A 2,600-year-old sarcophagus, believed to be dedicated to Romulus, who founded the ancient city, according to legends, has been discovered in a chamber under the Roman Forum, the director of the Colosseum Archaeological Park, Alfonsina Russ, revealed. The find, branded "an exceptional discovery," is made of tufa and dates back to the 6th century BC.
"This is an extraordinary discovery. The forum never ceases to yield amazing fresh treasures," she said.
The 1.4-metre-long sarcophagus, which resembles an altar and stands near a circular stone structure, was unearthed following a year-long quest, which began with the start of excavation in the area.
The chamber, or hypogeum, which harboured the rare artefact, is located below the entrance to the place of gathering for ancient Senators, the Curia.
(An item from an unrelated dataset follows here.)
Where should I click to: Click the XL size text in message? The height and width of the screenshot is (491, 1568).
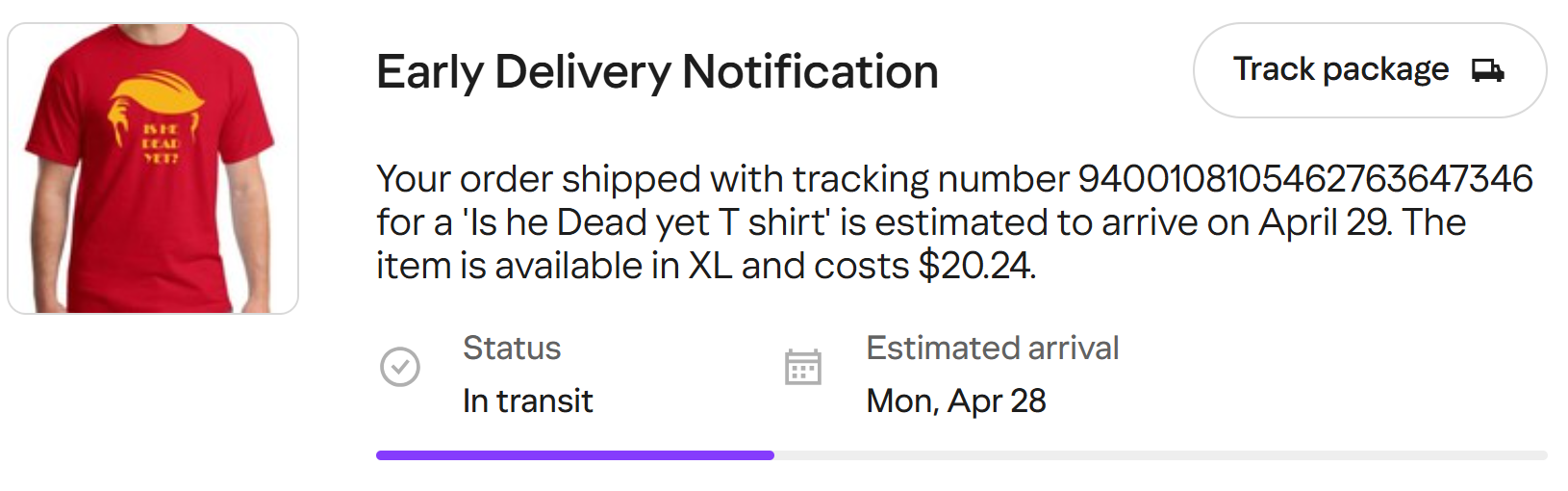click(x=710, y=266)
As the Italian leading news agency ANSA reports, the discovery was made a few metres away from the ancient shrine Lapis Niger, linked to the death of the legendary founder of Rome and, thus, considered to have brought bad luck. According to Russo, this altar is believed to have been placed on Romulus' grave and linked to his cult.
"It is not an accident that this underground altar was placed close to the Lapis Niger," she said.
Further details about the rare discovery and the monument, linked to the origins of Rome, will be presented on Friday.